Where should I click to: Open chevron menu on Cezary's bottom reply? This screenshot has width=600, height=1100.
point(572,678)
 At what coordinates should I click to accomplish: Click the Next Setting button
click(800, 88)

---

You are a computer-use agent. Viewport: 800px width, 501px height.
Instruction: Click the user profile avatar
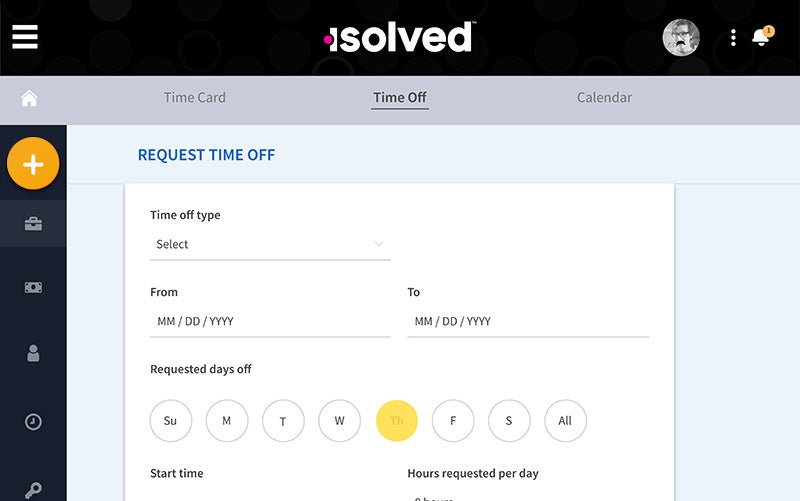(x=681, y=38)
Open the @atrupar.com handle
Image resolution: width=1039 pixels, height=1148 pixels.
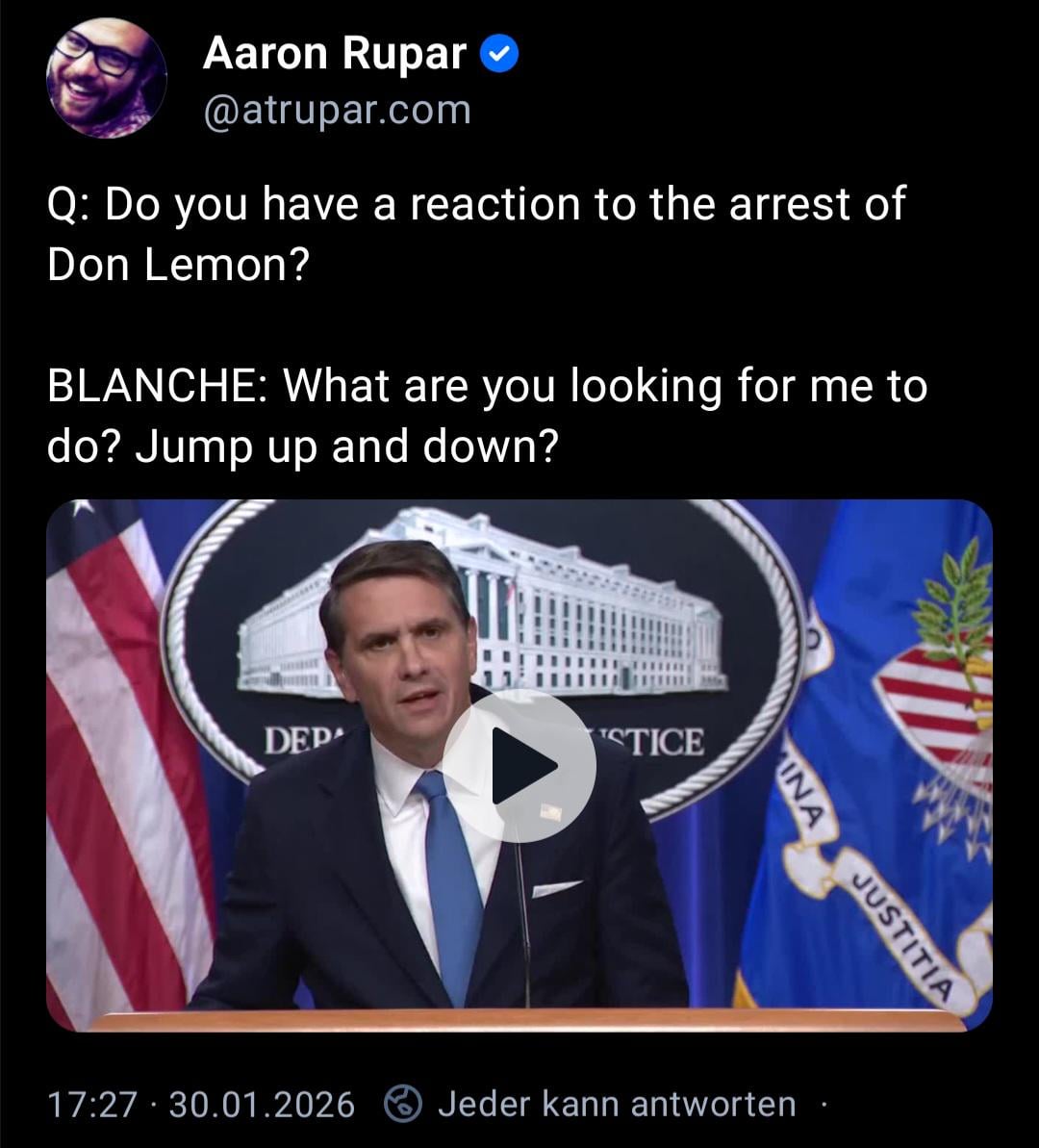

▶ **EXERCISE INSTRUCTIONS**: What to print is the stretch of entries from the line with "You are a computer-use" up to and including the line with "Image resolution: width=1039". Please print it exactly and leave out the pictures.

▶ **RESULT OF THIS TASK**:
You are a computer-use agent. Viewport: 800px width, 501px height.
Instruction: Click the user profile avatar
(x=681, y=38)
Open the @atrupar.com handle
Image resolution: width=1039 pixels, height=1148 pixels.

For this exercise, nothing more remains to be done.